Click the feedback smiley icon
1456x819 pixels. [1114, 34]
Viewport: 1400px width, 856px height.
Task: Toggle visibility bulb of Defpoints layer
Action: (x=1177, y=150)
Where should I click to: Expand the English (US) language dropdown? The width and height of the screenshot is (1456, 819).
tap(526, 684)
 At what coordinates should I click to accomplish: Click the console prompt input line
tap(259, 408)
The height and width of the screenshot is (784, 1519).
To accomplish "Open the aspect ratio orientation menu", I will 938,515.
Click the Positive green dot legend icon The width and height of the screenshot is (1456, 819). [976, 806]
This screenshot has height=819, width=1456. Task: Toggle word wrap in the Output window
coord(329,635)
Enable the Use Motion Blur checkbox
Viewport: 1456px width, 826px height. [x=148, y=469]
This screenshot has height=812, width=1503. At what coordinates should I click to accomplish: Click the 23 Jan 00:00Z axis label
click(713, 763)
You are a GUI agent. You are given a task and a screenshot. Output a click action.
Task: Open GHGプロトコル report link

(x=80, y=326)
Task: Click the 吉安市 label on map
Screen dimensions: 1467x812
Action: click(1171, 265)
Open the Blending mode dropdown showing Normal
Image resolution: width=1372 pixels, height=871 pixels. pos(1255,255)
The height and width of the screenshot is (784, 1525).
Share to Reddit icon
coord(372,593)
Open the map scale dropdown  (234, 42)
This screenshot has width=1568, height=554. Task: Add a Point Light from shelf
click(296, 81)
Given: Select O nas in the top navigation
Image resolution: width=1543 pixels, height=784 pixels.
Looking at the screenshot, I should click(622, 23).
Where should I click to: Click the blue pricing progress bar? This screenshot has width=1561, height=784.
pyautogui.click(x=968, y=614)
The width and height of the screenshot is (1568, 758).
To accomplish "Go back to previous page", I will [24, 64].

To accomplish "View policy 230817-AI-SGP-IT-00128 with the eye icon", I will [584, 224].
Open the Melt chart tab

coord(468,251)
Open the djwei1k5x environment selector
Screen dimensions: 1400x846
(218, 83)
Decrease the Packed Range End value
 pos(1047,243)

----------

Reproduce every entry, word for word.

Click the feedback smiley icon
1456x819 pixels. [1114, 34]
Viewport: 1400px width, 856px height.
Task: Toggle visibility bulb of Defpoints layer
Action: (x=1177, y=150)
Where should I click to: Expand the English (US) language dropdown? The width and height of the screenshot is (1456, 819).
tap(526, 684)
 At what coordinates should I click to accomplish: Click the console prompt input line
tap(259, 408)
The height and width of the screenshot is (784, 1519).
To accomplish "Open the aspect ratio orientation menu", I will 938,515.
Click the Positive green dot legend icon The width and height of the screenshot is (1456, 819). [976, 806]
This screenshot has height=819, width=1456. Task: Toggle word wrap in the Output window
coord(329,635)
Enable the Use Motion Blur checkbox
Viewport: 1456px width, 826px height. [x=148, y=469]
This screenshot has height=812, width=1503. At what coordinates should I click to accomplish: Click the 23 Jan 00:00Z axis label
click(713, 763)
You are a GUI agent. You are given a task and a screenshot. Output a click action.
Task: Open GHGプロトコル report link

(x=80, y=326)
Task: Click the 吉安市 label on map
Screen dimensions: 1467x812
Action: click(1171, 265)
Open the Blending mode dropdown showing Normal
Image resolution: width=1372 pixels, height=871 pixels. pos(1255,255)
The height and width of the screenshot is (784, 1525).
Share to Reddit icon
coord(372,593)
Open the map scale dropdown  (234, 42)
This screenshot has width=1568, height=554. Task: Add a Point Light from shelf
click(296, 81)
Given: Select O nas in the top navigation
Image resolution: width=1543 pixels, height=784 pixels.
Looking at the screenshot, I should click(622, 23).
Where should I click to: Click the blue pricing progress bar? This screenshot has width=1561, height=784.
pyautogui.click(x=968, y=614)
The width and height of the screenshot is (1568, 758).
To accomplish "Go back to previous page", I will [24, 64].

To accomplish "View policy 230817-AI-SGP-IT-00128 with the eye icon", I will [584, 224].
Open the Melt chart tab

coord(468,251)
Open the djwei1k5x environment selector
Screen dimensions: 1400x846
(218, 83)
Decrease the Packed Range End value
 pos(1047,243)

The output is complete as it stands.